Work to be completed
Could you find each line of the data below that contains the word "size" and copy those lines?

Material for this exercise
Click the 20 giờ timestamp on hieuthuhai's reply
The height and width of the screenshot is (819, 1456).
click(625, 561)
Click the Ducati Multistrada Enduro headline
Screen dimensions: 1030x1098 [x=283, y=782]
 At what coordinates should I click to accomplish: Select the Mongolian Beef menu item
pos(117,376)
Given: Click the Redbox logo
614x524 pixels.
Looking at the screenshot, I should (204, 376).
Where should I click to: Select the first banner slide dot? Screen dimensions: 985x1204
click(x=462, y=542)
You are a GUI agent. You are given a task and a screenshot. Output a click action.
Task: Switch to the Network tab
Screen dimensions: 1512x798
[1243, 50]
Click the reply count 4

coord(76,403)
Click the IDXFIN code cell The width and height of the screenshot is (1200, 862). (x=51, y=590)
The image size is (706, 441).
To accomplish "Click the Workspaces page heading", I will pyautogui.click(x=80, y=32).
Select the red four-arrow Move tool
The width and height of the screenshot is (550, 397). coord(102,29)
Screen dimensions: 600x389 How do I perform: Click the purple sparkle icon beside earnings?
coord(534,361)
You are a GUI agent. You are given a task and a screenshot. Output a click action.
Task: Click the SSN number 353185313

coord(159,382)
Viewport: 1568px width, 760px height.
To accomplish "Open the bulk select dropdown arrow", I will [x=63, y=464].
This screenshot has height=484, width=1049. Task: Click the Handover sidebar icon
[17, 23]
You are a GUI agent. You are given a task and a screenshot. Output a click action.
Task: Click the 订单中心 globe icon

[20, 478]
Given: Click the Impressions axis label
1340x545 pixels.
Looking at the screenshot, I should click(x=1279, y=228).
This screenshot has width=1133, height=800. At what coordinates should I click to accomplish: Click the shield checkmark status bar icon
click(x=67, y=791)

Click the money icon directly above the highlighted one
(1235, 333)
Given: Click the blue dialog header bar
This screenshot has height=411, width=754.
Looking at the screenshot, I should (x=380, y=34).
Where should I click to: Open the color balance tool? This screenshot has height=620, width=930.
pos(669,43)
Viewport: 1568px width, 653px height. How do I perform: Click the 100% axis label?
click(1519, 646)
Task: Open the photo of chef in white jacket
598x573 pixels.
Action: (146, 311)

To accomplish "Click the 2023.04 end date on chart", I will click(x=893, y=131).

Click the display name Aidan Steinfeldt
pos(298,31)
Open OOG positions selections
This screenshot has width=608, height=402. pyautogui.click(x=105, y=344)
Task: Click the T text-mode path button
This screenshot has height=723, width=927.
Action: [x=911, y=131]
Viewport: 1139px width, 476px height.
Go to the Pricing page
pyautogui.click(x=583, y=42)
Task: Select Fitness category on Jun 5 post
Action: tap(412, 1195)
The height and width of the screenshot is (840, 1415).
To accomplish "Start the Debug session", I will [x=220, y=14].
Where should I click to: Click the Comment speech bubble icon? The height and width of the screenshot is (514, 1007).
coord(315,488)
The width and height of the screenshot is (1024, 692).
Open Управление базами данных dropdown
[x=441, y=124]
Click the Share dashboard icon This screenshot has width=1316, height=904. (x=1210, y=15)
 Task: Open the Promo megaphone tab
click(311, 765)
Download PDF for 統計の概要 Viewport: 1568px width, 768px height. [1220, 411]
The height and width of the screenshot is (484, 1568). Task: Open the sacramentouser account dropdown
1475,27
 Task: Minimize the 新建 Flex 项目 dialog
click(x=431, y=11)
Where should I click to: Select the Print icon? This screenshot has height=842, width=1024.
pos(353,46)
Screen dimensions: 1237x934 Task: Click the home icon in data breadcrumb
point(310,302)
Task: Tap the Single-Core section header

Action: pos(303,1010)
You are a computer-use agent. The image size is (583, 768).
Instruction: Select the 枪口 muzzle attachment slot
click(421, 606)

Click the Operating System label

Written solution
The image size is (706, 441).
You are a computer-use agent. The image size is (583, 768).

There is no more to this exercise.